28 January 2019

Hyper-manicured public spaces

Colin Tosh, lecturer in ecology, writes about hyper-manicured public spaces in the UK. He gives examples:
The wildlife value of a particular tree species in cities is often disregarded when a decision is made to remove it. In parks, plant species which are exotic to the UK such as the New Zealand cabbage tree (Cordyline australis) are intentionally planted because no native wildlife can use them, so they are low maintenance. ...

Leaves are swept up immediately before their nutrients can return to the ground and the insects that lay their eggs on them are doomed to certain death. Road verges are cut back to the bone several times each year and the clippings are left lying, minimising their use as a habitat for wild flowers. How hyper-manicured public spaces hurt urban wildlife, Colin Tosh, 'The Conversation', 22 January
Part of the reason is that the wishes of local people conflict with those of the bodies charged with maintaining these spaces:
It doesn’t help that grounds management is often subcontracted to private firms in the UK. In these cases, grounds management is more likely to be insensitive to expert advice as the function is out of the hands of the democratically controlled body and with a private company that needn’t care what the public thinks.
We see this all the time: corporate bodies have goals that conflict with those of ordinary people. Often their goals are short term and narrow. Qualities important to the public fall through the cracks: in this instance, the local environment; more generally the global environment, social cohesion and other things that make up the Commons.

Social Policy Bonds could work quite well in targeting broad, long-term goals, such as the dealing with climate change or its impacts. For local goals, such as the well-being of public spaces, the remedy would appear to be, as indicated by Mr Tosh, ensuring that the bodies responsible are accountable to the people directly affected. Both approaches entail taking ordinary people's long-term goals seriously, and giving a lower priority to the short-term goals of corporate bodies, including government agencies.
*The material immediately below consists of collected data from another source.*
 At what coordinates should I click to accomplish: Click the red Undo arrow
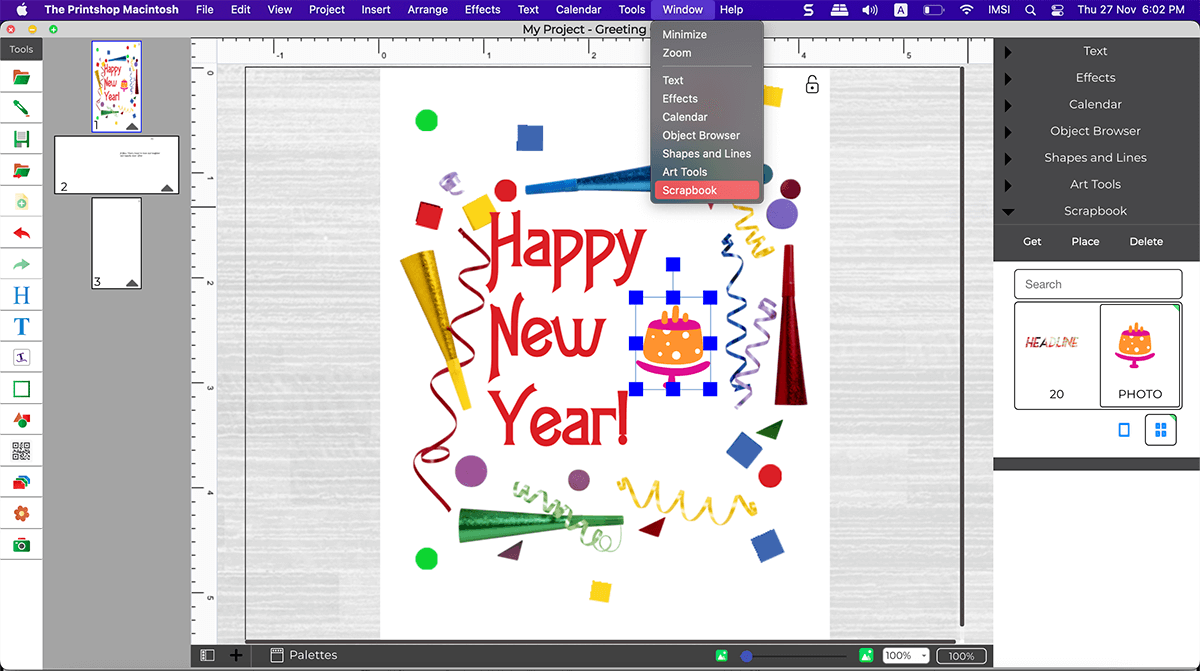click(21, 234)
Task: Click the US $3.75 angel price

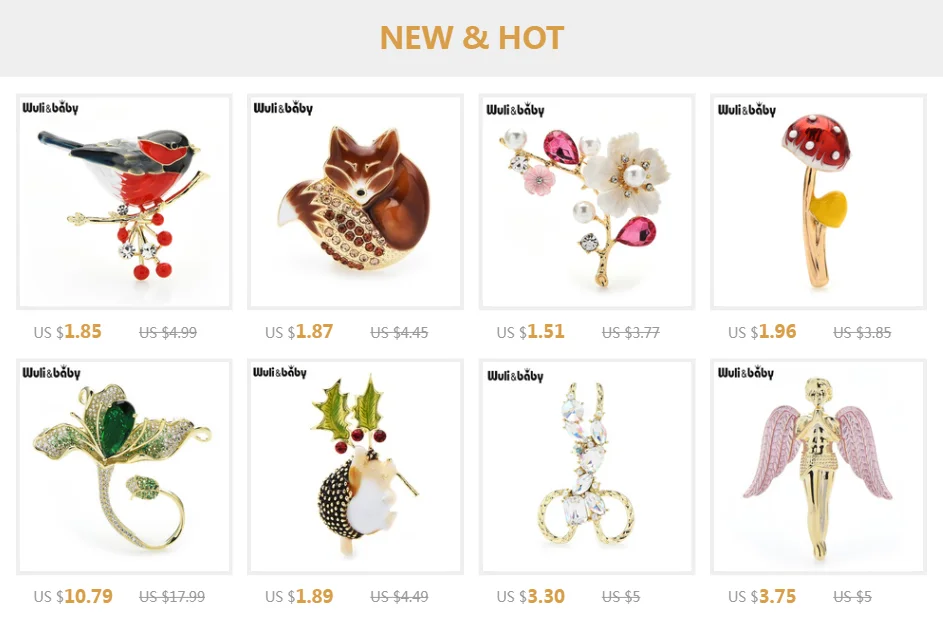Action: point(762,596)
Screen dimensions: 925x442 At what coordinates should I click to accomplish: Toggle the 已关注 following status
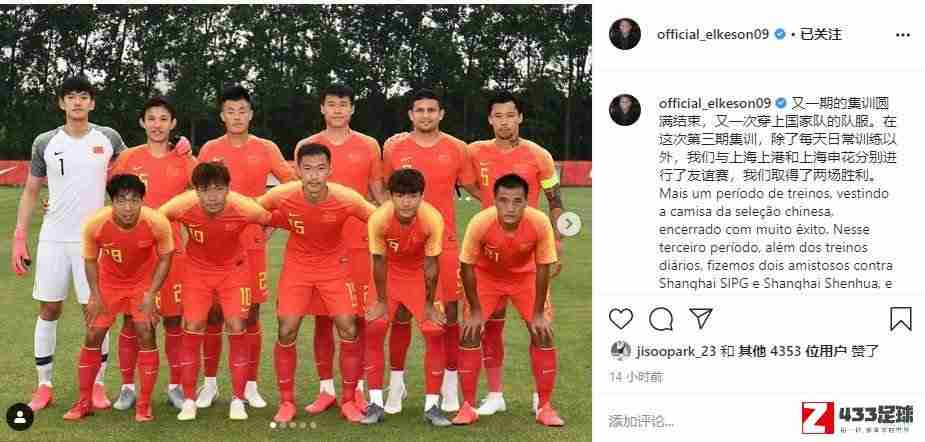[821, 34]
Interestingly, even on their own terms, efforts made to satisfy the short-term accountancy-type goals local authorities, fail:
The irony of it all is that measures to improve public areas for wildlife essentially involve less effort overall. All that really needs to be done is to allow public areas to be a little more unkempt, because unkempt areas are what nature likes.
 Again, there is a larger-scale parallel: 
If shareholder primacy theory is correct [ie, that the over-arching goal of corporate managers is to maximise shareholder value] corporations that adopt such strategies should do better and produce higher investor returns than corporations that don’t. Does the evidence confirm this? Surprisingly, the answer to this question is “no.” The Shareholder Value Myth, Lynne A Stout, 'European Financial Review', 30 April 2013
And the reasons are similar and include: the differing goals of the many stakeholders, not all of which are readily quantifiable; and, very often, conflict between long- and short-term objectives. Corporations, of course, are supposed to be in competition with each other, so should be penalised if they fail to meet consumer demand. But, as Jonathan Tepper tells us, competition is now an ever more rare feature of today's mixed economy. A Social Policy Bond approach might be the answer, whereby investors form a new sort of organisation and enrich themselves if and only if they help achieve the long-term goals of society as a whole.